Une boutique de jouets ouvre à minuit pour cette gigantesque opération commerciale. Au même moment, une météorite s’écrase sur terre avec à son bord un parasite extraterrestre extrêmement contagieux. Jonathan, Ken et leurs collègues vont vivre des heures difficiles, assiégés par des hordes de clients transformés en créatures assoiffées de sang…

Black Friday part d’une idée aussi simple que réjouissante : transformer la frénésie consumériste du Black Friday en véritable apocalypse de supermarché. Le film suit les employés d’un magasin de jouets (We Love Toys) contraints de travailler le soir de Thanksgiving, alors que les clients s’agglutinent déjà devant les portes, prêts à se battre pour les promotions. Mais cette année, une météorite s’écrase non loin de là, libérant un parasite extraterrestre qui infecte d’abord un employé, puis les clients, puis littéralement tout ce qui bouge. Très vite, les acheteurs se transforment en créatures mutantes, agressives, gluantes, et affamées…

Derrière la caméra, Casey Tebo filme ce chaos comme une comédie horrifique rétro, avec un ton volontairement orienté années 80 : effets spéciaux artisanaux signés Robert Kurtzman, maquillages dégoulinants, transformations grotesques et un “boss final” monstrueux qui évoque autant From Beyond que les délires de Screaming Mad George. Le casting, mené par Devon Sawa (Chucky), Ivana Baquero (Rottweiler), Michael Jai White (Spawn) et surtout Bruce Campbell (Evil Dead) en manager dépassé mais hilarant, apporte à l’ensemble une vraie énergie de film de troupe.

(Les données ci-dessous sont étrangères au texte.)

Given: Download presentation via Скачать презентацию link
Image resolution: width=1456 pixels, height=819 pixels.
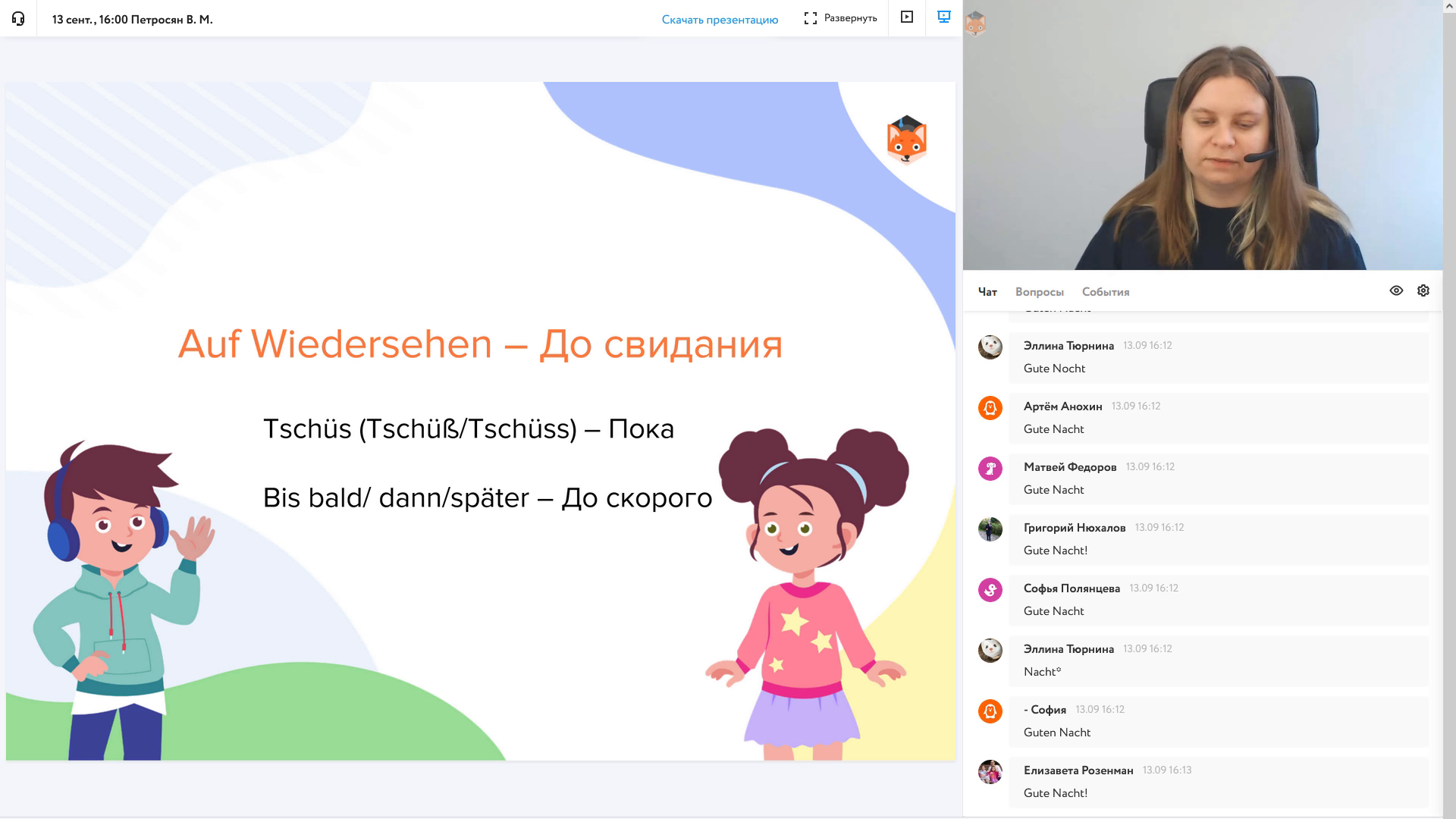Looking at the screenshot, I should point(720,20).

Le film ne cherche jamais la subtilité : c’est un huis clos de supermarché, rythmé par les attaques, les barricades improvisées, les disputes internes et les tentatives désespérées de survivre à cette marée de clients zombifiés. Le sous-texte sur la folie consumériste est évident, tout autant que la satire du monde du travail, mais le tout est traité avec humour plutôt qu’avec cynisme. Si l’ensemble reste modeste et assez inégal, Black Friday fonctionne comme une série B festive, généreuse, qui assume son côté Evil Dead « lite » et le plaisir indéniable de livrer au public un film de monstre caoutchouteux à l’ancienne. Une petite récréation gore et fun.